I apologise for my fellow journalists, and do what I can to make up for their sad lack of initiative. It's a tough job single-handedly defending the honour of such lacklustre lads, but it must, I feel, be attempted.

Friday 21/5/2004
A note from friend PeterI says "It's the end of 10BASE2 Ethernet!" For our younger listeners who may be unaware that networking once involved wires at all, I should point out that in the beginning, PC networking came in two flavours -- thick and thin. Thick Ethernet had great fat cables, usually yellow, linking the card to a special socket on the wall; thin Ethernet, aka 10BASE2, used ordinary coax cable to string cards together in a daisy chain. It worked - slowly, the best you could get was 10 megabits a second - until there was a break in the chain somewhere. Then everything stopped working and there was a lot of scrabbling about beneath the desks -- well, any excuse.

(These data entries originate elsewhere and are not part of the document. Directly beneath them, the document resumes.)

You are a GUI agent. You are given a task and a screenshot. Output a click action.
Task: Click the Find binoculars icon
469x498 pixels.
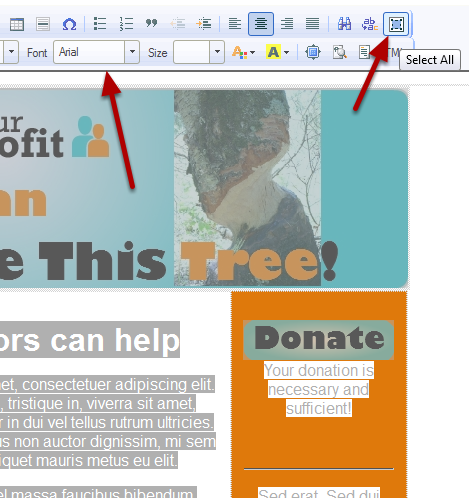click(x=344, y=24)
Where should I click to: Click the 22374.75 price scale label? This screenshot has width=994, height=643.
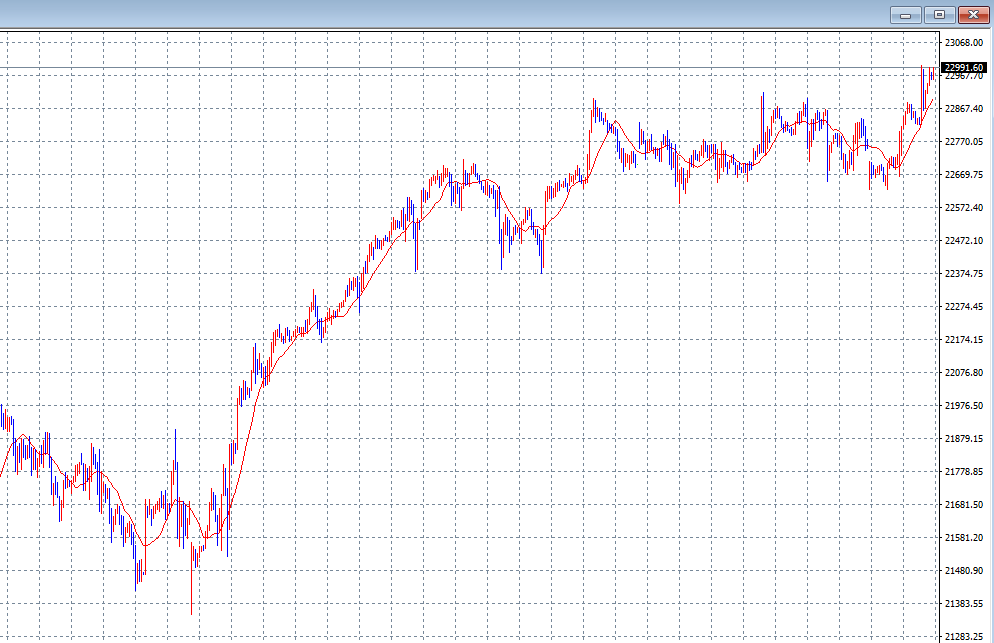(x=964, y=274)
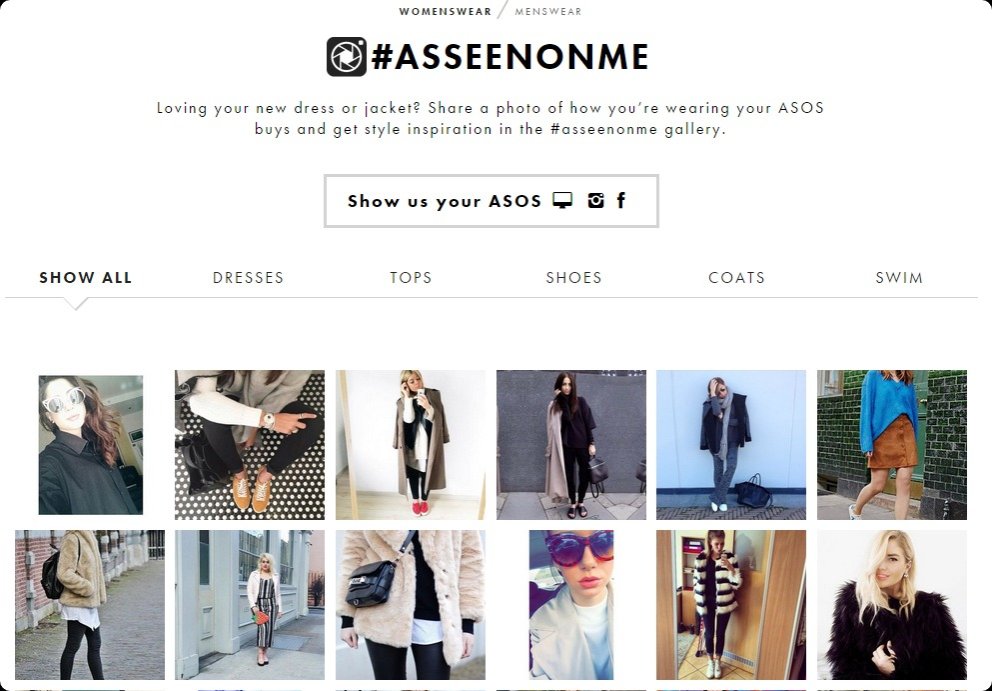This screenshot has height=691, width=992.
Task: Open the selfie with white sunglasses photo
Action: [x=90, y=445]
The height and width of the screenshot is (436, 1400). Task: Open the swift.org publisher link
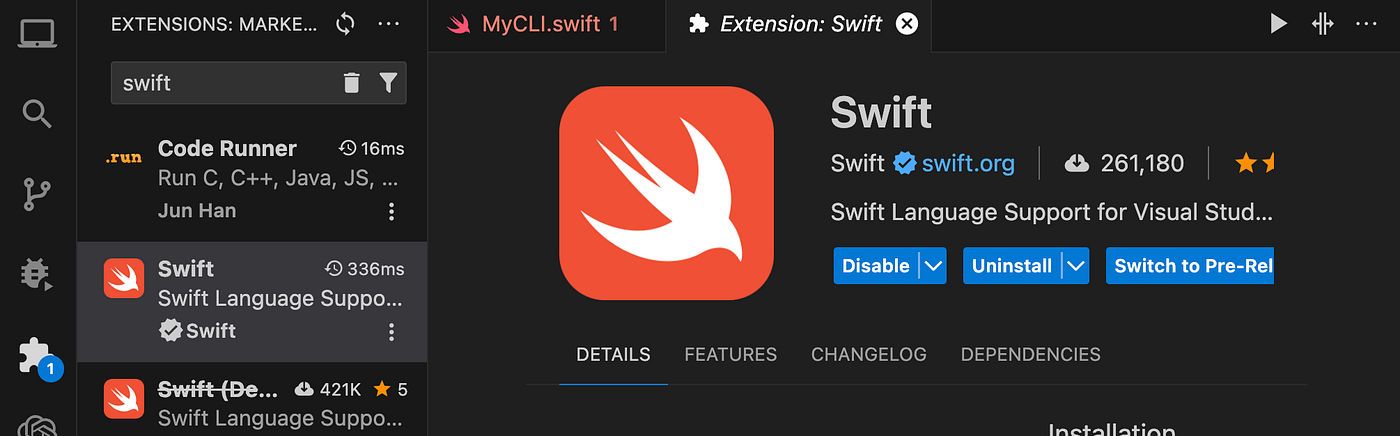coord(968,163)
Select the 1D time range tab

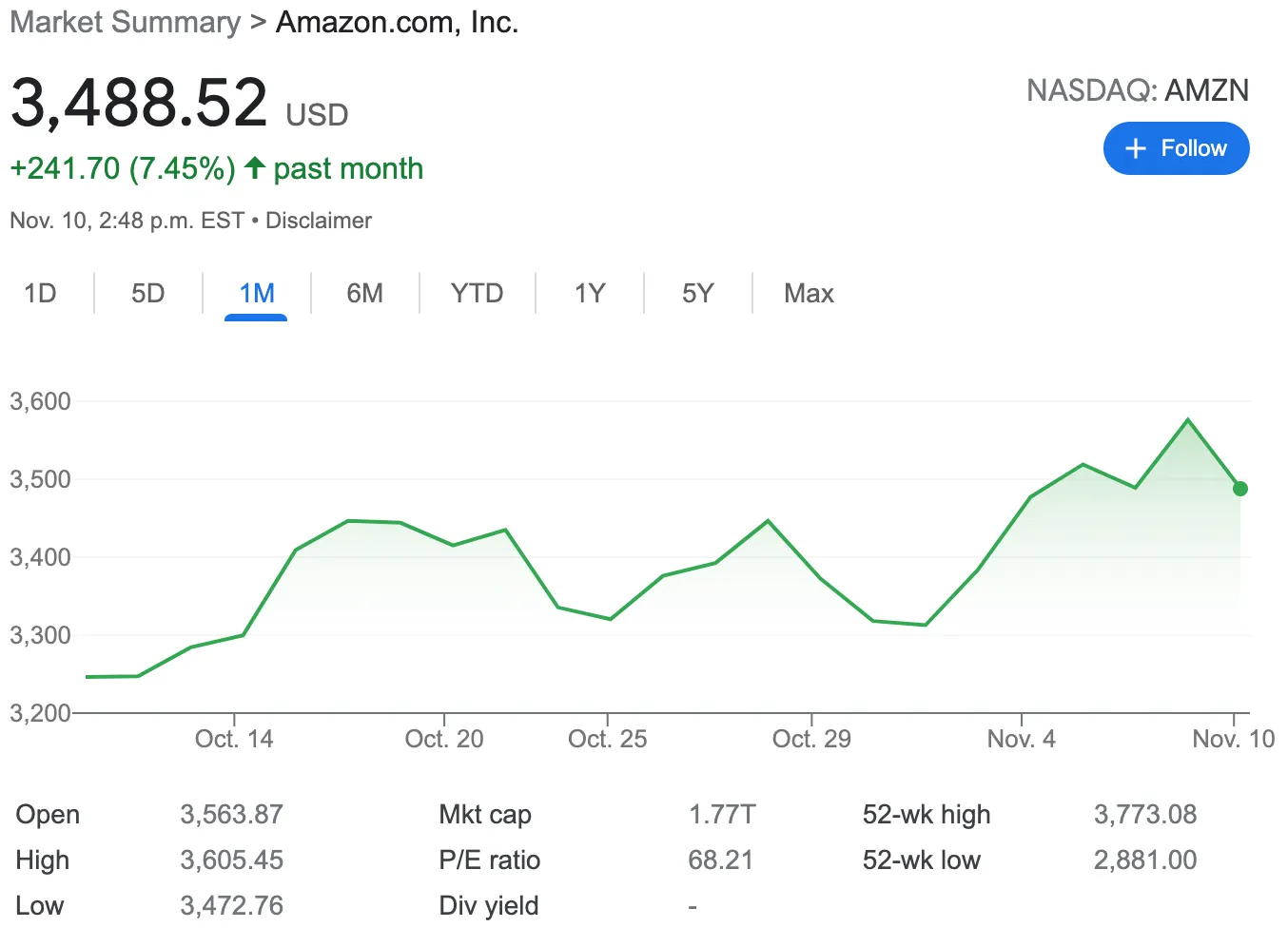40,293
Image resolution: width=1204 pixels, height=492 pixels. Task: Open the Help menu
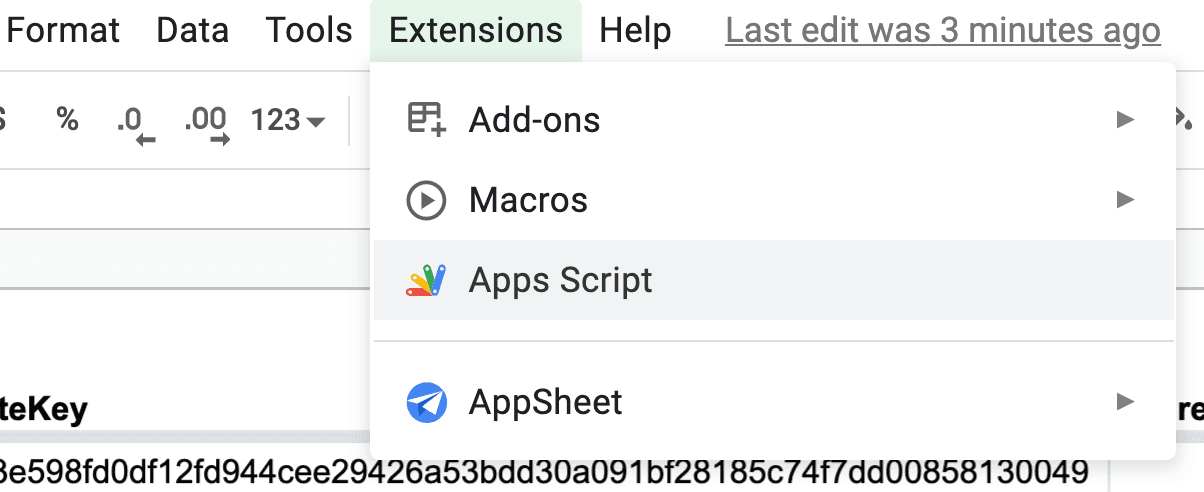point(635,30)

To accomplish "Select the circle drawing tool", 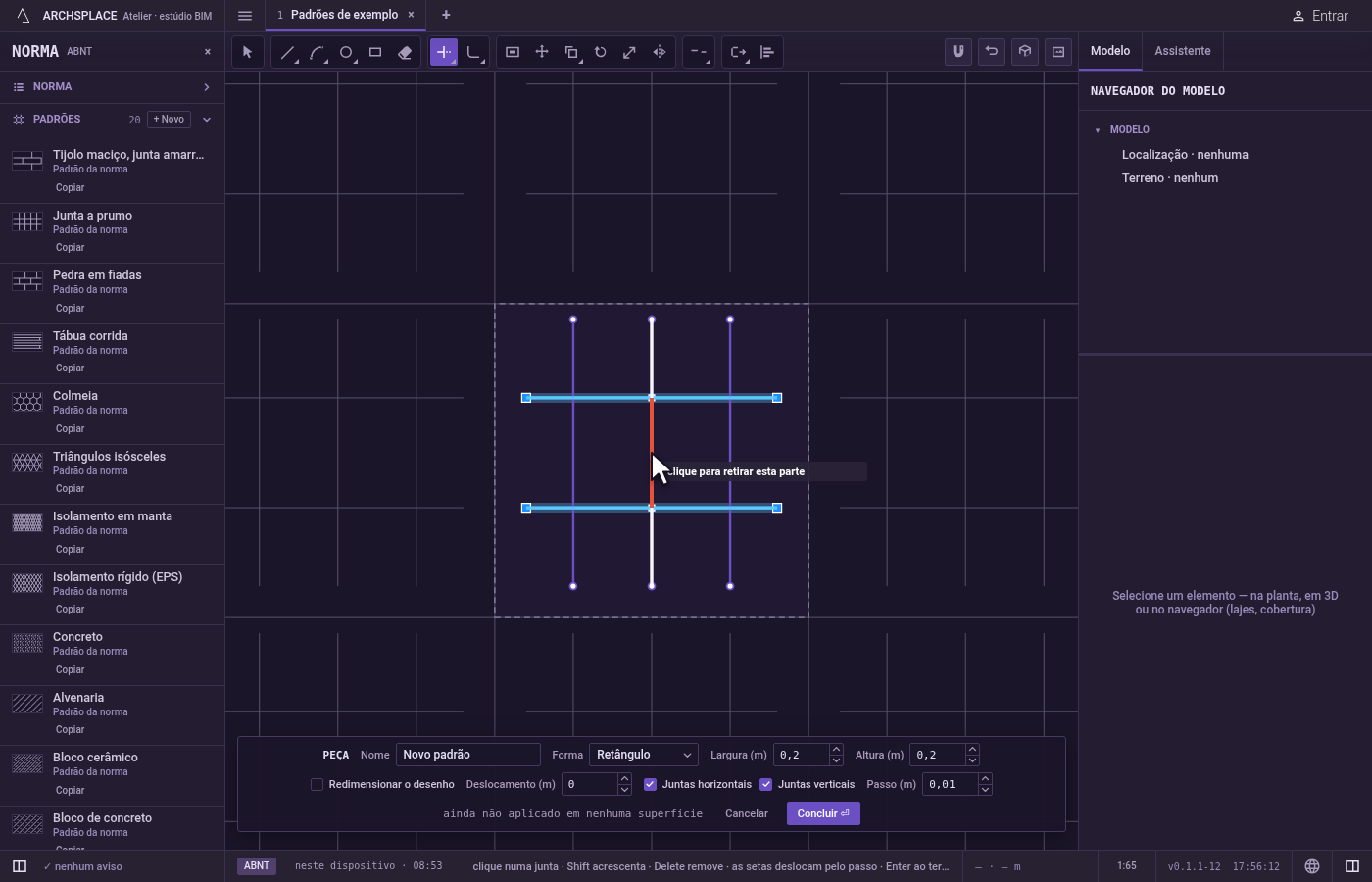I will pos(346,52).
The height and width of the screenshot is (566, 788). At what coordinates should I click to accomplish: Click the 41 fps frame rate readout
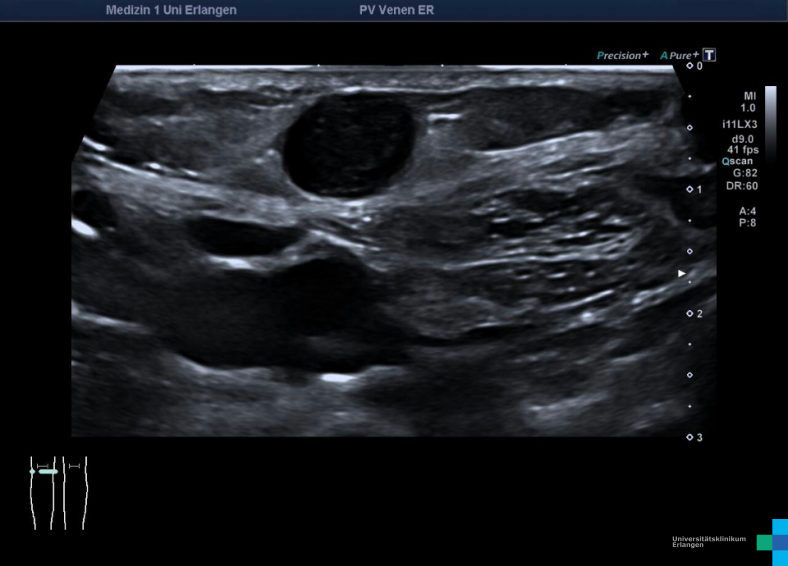[x=741, y=149]
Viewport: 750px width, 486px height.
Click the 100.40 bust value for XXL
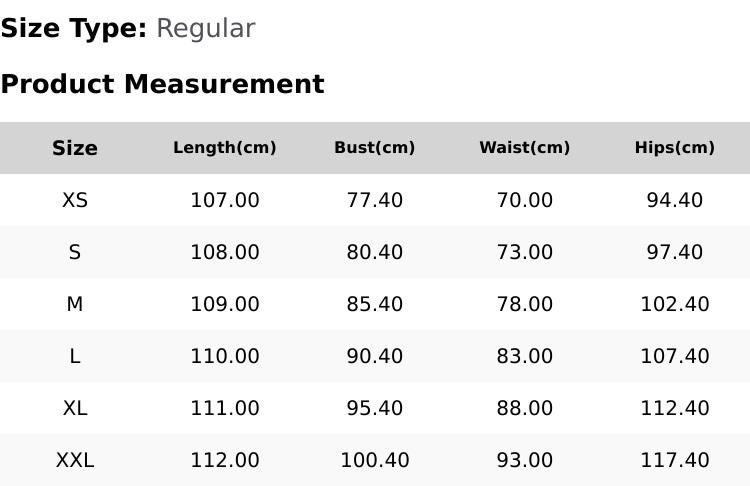pyautogui.click(x=375, y=460)
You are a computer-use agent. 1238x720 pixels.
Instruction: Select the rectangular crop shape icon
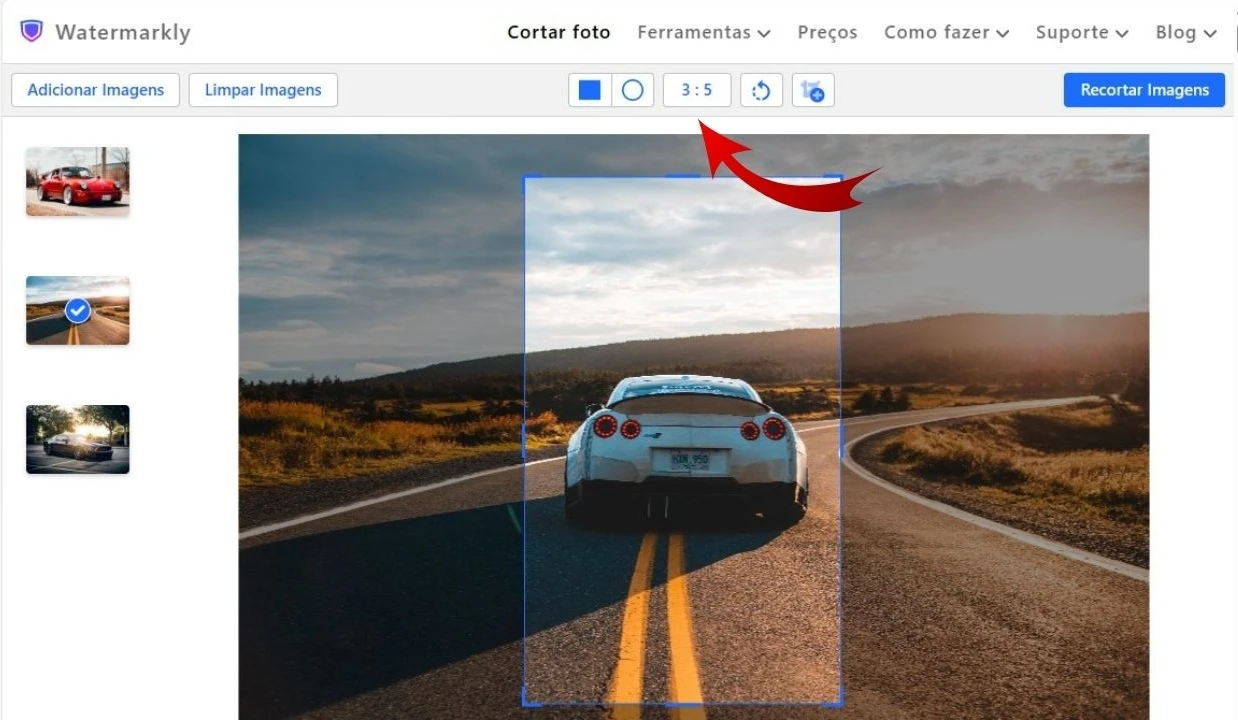point(590,89)
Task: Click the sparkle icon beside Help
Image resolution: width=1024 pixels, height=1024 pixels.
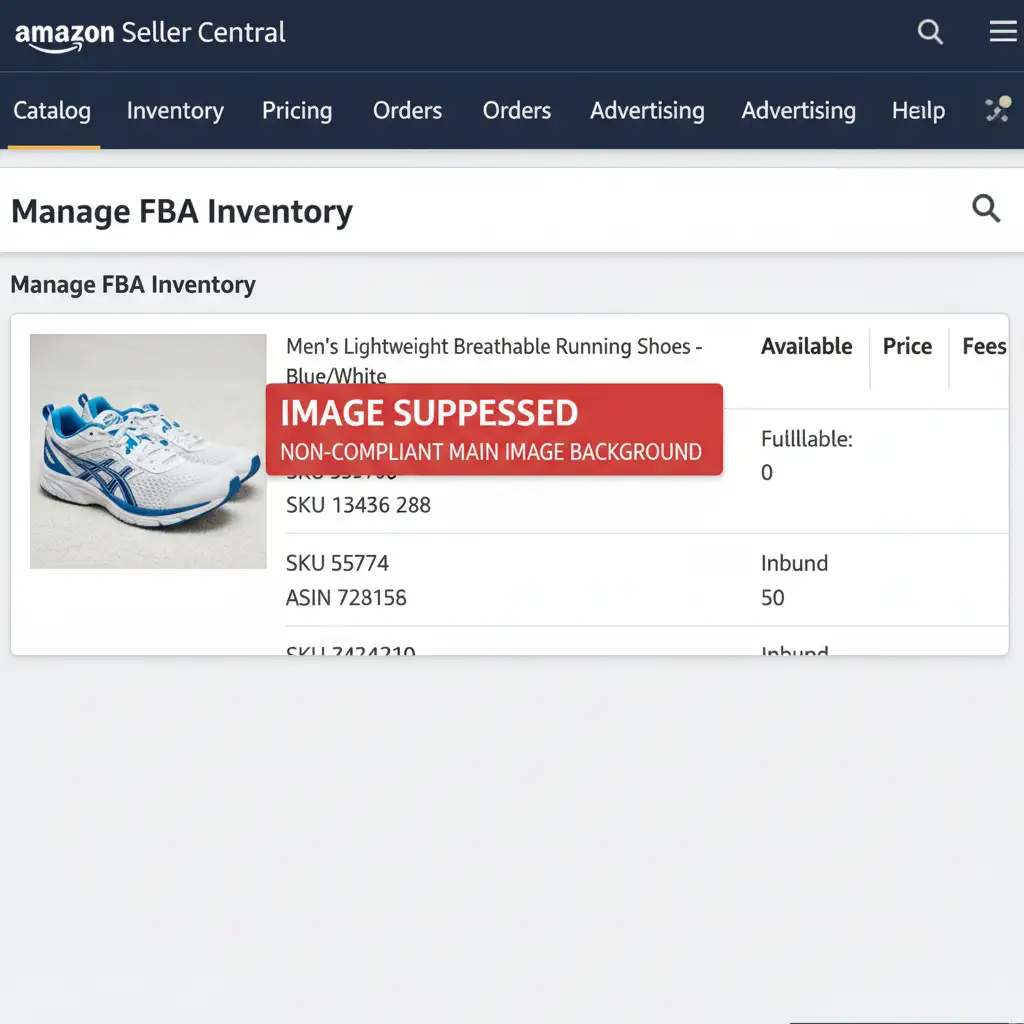Action: click(997, 110)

10BASET put paid to that, using cheaper telephone-style cables that weren't daisy-chained and had the potential to go a lot faster. In the manner of such things, the old coax cards continued to be made -- in ever decreasing quantities -- until now.

This is sad, for a few reasons. First, I worked on a 10BASE2 product way back when the world was young, and this is evidence that neither it nor I can be so described these days. Second, the coax and connectors used are the same as found as standard in ham radio equipment, so I was assured of a constant supply of handy test leads and adaptors. But most importantly, the end of the thin Ethernet card means the end of a much underappreciated art form -- the T Piece Sculpture.

Because each card had to be part of a daisy chain, it came with a coax adaptor that let you plug two cables into its solitary socket. These could easily be daisy-chained themselves into small geometric clusters of metal, and with application and a reasonably free office equipment budget these could be grown until they covered quite a large area of desk. And then upwards and outwards: some of the creations could easily qualify for the spare plinth in Trafalgar Square.

You just can't do that with 10BASET connectors, and there are serious philosophical problems involved with 802.11 connector art. A small piece of art history slides into oblivion: at least it won't die completely unrecorded.